Systemic agents are either added to the irrigation water or sprayed onto the leaves. These agents are absorbed directly by the plant, passed through the root or leaf surface and through the entire plant. When the arachnids prick and suckle the plant, they ingest the poison with them and perish. It doesn’t matter where you pierce the plant, the poison is everywhere, unlike the spray. It doesn’t go everywhere.

Vertimex, a product with the active ingredient Abamectin, is particularly recommended. However, it is intended for commercial cultivation. However, there are also other remedies for the hobby gardener with the same active ingredient. There it is only in a negligibly low concentration. They don’t work nearly as well.

There are not many systemic agents left. Many have been taken off the market or are not approved for the hobby gardener.

  • Vertimec – actually for commercial cultivation, acaricide, emulsion concentrate with abamectin (active ingredient derived from a natural soil microorganism), particularly high potency, good depth effect (remains in the plant for a long time), odorless and leaves no splash marks, expensive – 250 ml for example 85 euros, but Vertimec is a concentrate, it has to be diluted very heavily. The other resources are ready to use and can be used straight away. I recommend sharing a bottle of Vertimec with several people, 25 ml each, if the price goes through 10, you still have enough and in the end you get cheaper than the already diluted bottles and the effect is much better. The fact that this product is not approved for the hobby gardener does not mean that it cannot be bought.
  • Pentac – active ingredient dienochlor, has a delayed effect, especially against mites, not available in Germany, Austria and Switzerland.

The best time to fight it is when the mites hatch from their eggs in early spring. If the first generation exterminates before spawning, no more can develop. Pests can still invade, but you are simply powerless against it.


House plants are also often plagued by the red spider.

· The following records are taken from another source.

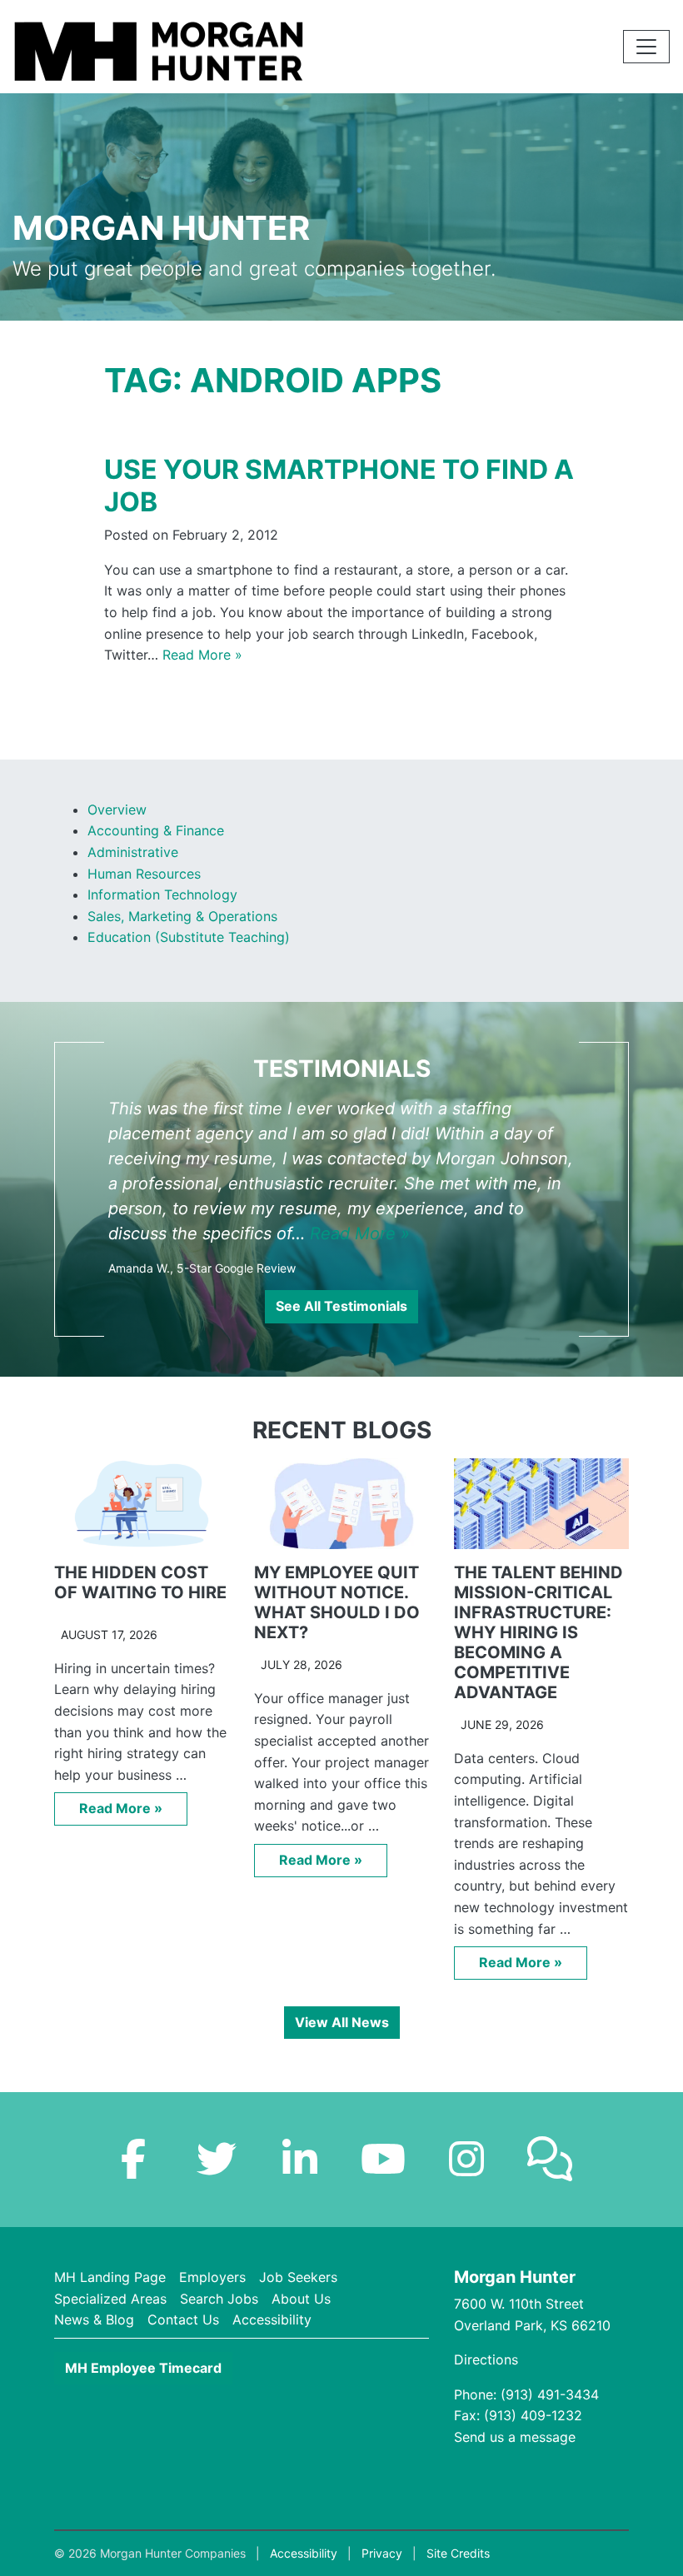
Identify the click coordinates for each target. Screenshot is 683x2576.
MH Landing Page (110, 2277)
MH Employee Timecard (143, 2367)
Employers (212, 2277)
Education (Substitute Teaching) (188, 937)
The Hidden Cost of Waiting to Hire (140, 1582)
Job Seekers (298, 2277)
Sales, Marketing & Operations (182, 916)
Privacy (381, 2553)
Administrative (132, 852)
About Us (301, 2298)
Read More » (202, 654)
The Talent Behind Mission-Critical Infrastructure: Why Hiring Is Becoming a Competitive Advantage (538, 1632)
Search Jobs (219, 2298)
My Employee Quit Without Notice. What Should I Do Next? (337, 1602)
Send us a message (515, 2437)
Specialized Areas (110, 2298)
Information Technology (162, 894)
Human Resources (144, 873)
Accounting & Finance (155, 830)
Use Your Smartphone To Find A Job (339, 485)
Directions (486, 2359)
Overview (117, 809)
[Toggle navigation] (646, 46)
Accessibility (272, 2319)
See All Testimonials (341, 1306)
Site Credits (458, 2553)
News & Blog (94, 2319)
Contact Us (183, 2319)
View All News (342, 2022)
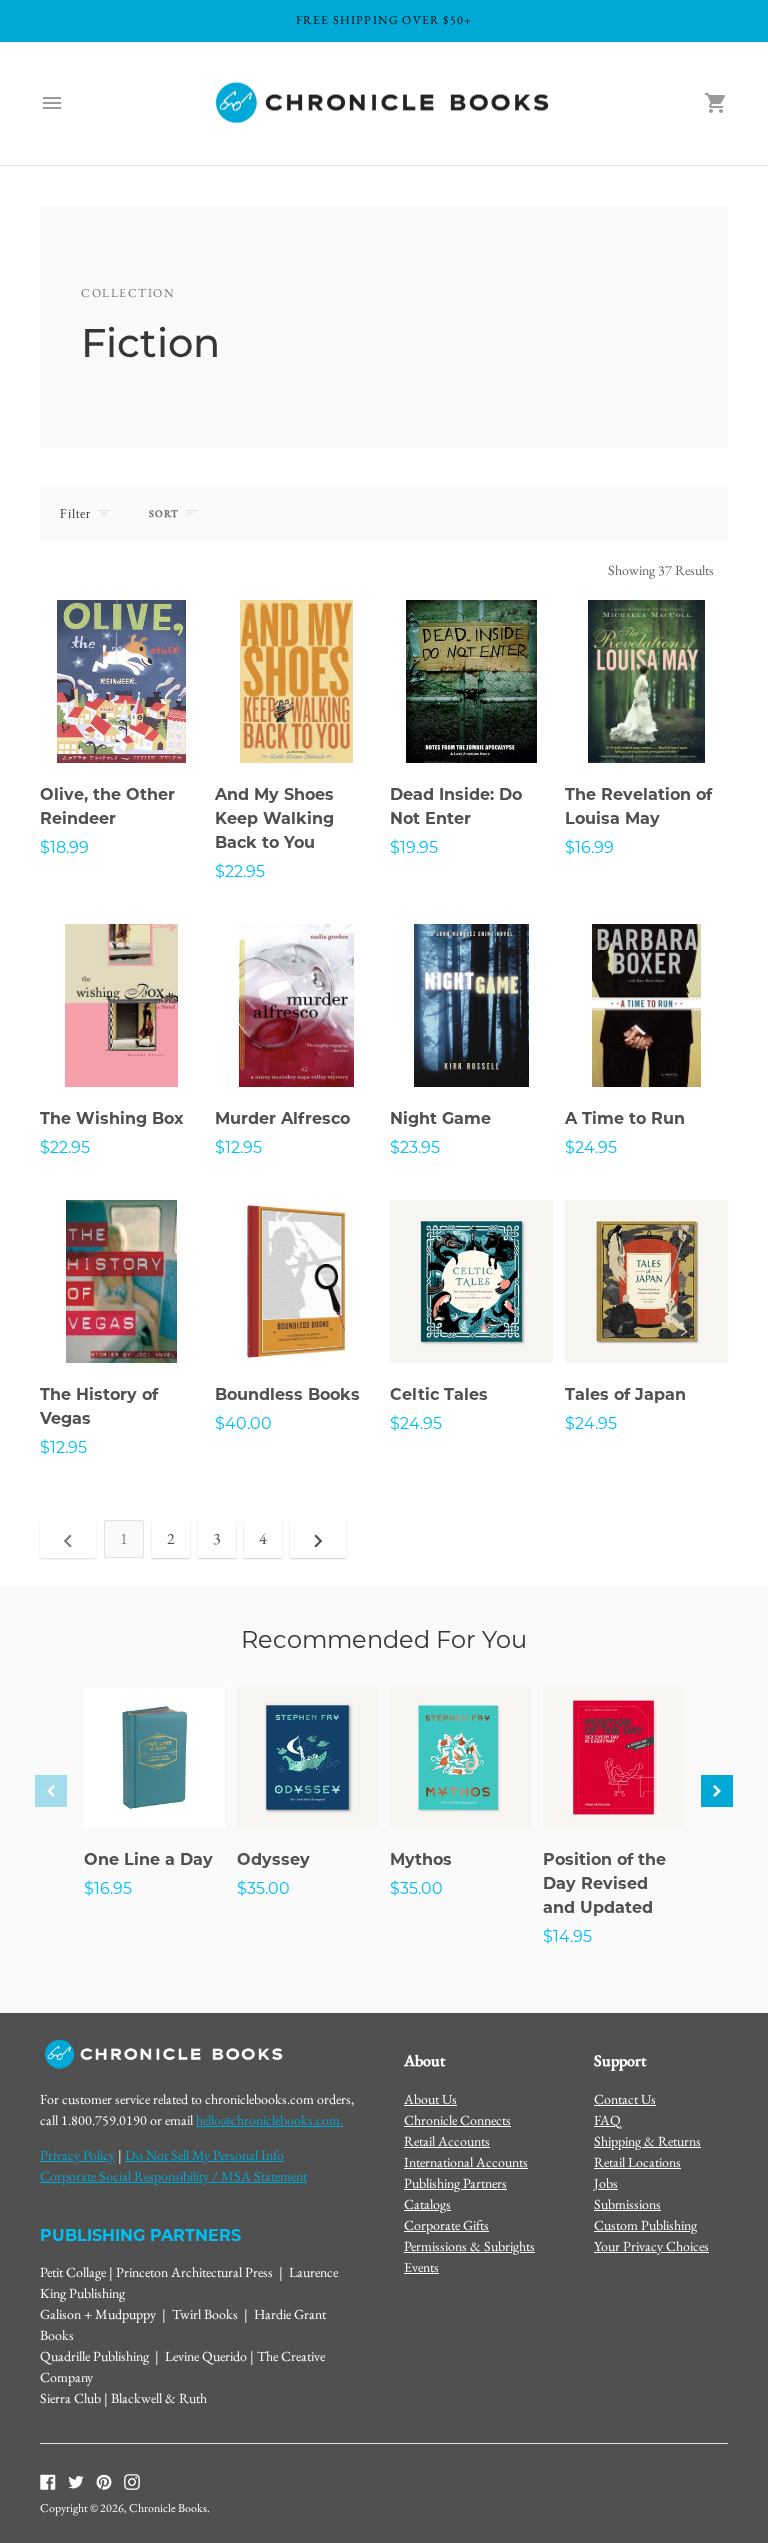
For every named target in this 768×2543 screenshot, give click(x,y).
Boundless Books (287, 1394)
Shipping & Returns (647, 2141)
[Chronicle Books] (384, 103)
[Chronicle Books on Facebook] (48, 2480)
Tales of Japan (625, 1394)
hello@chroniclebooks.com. (269, 2120)
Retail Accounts (447, 2141)
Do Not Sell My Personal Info (204, 2155)
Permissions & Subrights (469, 2246)
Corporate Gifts (446, 2225)
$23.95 (415, 1147)
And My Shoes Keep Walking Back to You (274, 818)
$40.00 (243, 1423)
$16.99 (589, 847)
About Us (430, 2099)
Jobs (606, 2183)
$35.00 (263, 1888)
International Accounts (466, 2162)
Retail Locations (637, 2162)
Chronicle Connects (457, 2120)
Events (421, 2267)
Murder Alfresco (282, 1118)
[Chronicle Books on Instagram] (132, 2480)
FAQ (607, 2120)
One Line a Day (148, 1859)
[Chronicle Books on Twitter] (76, 2480)
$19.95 (414, 847)
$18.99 (64, 847)
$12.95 (238, 1147)
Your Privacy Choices (651, 2246)
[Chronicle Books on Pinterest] (104, 2480)
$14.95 (567, 1936)
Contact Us (625, 2099)
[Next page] (318, 1539)
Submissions (627, 2204)
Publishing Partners (455, 2183)
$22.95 (240, 871)
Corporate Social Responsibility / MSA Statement (173, 2176)
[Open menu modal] (52, 103)
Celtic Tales (439, 1394)
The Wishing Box (112, 1118)
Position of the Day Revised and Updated (604, 1883)
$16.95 (108, 1888)
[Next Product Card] (717, 1791)
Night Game (440, 1118)
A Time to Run (625, 1118)
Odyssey (273, 1859)
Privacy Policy (77, 2155)
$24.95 (591, 1147)
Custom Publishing (645, 2225)
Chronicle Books (168, 2508)
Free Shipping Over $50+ (384, 20)
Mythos (421, 1859)
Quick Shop (122, 721)
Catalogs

Anthuriums, cobbler palms, begonias, colored nettles, gardenias, hibiscus, wax flowers, primroses, African violets and cineraria are particularly threatened. Chemical pesticides usually damage plants more than the red spider can. Therefore it makes sense to increase the humidity first. The little crawlers don’t like that. However, you have to be careful not to get the earth wet. Also, not all plants like spraying.

Hard-leaved houseplants such as rubber trees can be treated with preparations based on rapeseed oil. The oil clogs the pests’ breathing openings, but also the pores of the leaves. So it is a double-edged sword and may only be used with a few plants and only with an initial, weak infestation.

What you can save:

  • Oily products – at least on plants that are not hard-leaved, as the oil not only clogs and closes the pests’ breathing openings, but also those of the plants.
  • Predatory mites in the house – they usually only help for a short time.
  • Spraying soapy water or the like does not eliminate the problem, it only curbs it for a short time. It is not a permanent solution as it will not work against the eggs in any way.
  • Putting the infected plant in a bag, spraying it, tying it and thus creating a microclimate with high humidity does not do much, since the eggs are not damaged here either. The spider mites don’t die either, they just don’t feel comfortable that way.
  • Most biological remedies do not help either, as they do not work against the eggs either. Exceptions: Neem products, preparations based on chrysanthemum extract or similar.

The red spider is a nuisance. It breaks a lot of plants and is difficult to control. Once you have finally found a product, it can happen that it disappears from the market the next time you try to buy it. You have to try a lot and change and swap products because of the resistance. The red spider is one of the most stubborn pests of all. I am very happy that she hardly does any more for me. Years ago I also had problems with the nasty little things.